Data records:
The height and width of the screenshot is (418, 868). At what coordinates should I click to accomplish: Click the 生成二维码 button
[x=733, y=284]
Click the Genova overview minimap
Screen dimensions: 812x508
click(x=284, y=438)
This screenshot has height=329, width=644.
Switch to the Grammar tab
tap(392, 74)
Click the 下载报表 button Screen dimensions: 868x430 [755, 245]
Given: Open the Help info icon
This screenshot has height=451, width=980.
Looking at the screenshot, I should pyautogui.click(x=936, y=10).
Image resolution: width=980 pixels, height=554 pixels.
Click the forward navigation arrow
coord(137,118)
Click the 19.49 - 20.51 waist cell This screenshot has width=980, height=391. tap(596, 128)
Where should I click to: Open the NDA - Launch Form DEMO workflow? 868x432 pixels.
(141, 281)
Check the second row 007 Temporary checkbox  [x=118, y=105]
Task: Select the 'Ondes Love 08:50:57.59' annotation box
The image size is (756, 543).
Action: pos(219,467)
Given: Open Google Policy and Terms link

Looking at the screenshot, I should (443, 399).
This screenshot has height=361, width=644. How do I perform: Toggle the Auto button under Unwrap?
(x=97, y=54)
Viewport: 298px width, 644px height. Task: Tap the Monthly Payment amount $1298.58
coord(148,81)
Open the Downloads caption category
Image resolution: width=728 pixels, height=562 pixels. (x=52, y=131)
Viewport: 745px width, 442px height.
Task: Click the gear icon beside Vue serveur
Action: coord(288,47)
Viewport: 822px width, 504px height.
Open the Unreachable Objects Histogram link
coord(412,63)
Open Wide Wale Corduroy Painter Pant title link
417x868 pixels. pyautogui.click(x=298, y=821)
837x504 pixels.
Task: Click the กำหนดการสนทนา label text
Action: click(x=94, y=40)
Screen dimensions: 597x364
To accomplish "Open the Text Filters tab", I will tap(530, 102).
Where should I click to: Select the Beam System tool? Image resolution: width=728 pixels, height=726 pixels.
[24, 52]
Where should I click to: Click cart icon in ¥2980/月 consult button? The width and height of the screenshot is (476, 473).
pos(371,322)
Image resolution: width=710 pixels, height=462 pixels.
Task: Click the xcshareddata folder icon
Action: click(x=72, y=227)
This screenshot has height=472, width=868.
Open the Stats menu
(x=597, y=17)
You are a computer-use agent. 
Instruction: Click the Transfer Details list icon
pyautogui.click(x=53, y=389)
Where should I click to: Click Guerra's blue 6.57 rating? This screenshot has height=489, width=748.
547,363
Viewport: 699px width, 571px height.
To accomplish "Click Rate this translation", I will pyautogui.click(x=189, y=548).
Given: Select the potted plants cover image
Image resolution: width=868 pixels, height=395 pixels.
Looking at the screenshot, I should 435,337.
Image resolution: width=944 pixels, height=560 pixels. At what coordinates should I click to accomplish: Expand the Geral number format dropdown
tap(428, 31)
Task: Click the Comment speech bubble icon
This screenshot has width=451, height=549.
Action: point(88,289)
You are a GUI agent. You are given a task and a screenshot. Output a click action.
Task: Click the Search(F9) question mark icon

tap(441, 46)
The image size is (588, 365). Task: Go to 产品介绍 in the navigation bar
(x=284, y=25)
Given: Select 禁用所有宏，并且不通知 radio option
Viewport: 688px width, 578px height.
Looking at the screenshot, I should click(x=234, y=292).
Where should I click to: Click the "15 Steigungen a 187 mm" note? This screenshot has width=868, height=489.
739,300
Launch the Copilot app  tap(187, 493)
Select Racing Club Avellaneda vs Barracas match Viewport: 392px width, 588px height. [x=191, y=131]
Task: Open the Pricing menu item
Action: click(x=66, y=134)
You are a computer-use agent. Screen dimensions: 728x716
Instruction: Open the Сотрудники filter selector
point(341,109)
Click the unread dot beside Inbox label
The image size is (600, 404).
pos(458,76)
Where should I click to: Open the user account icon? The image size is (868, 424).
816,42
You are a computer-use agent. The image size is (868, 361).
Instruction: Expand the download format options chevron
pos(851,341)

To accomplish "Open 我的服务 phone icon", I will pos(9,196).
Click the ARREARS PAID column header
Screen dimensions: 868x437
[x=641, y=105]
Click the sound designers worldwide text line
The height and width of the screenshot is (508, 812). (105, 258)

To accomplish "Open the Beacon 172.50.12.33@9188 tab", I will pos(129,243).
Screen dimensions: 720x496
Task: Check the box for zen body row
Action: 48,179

__Aim of the exercise__
Report each line of the data in which "computer" occurs.

__Task output__
You are a computer-use agent. 
You are a computer-use agent. Screen dimensions: 728x716
You are a computer-use agent. The image size is (868, 361).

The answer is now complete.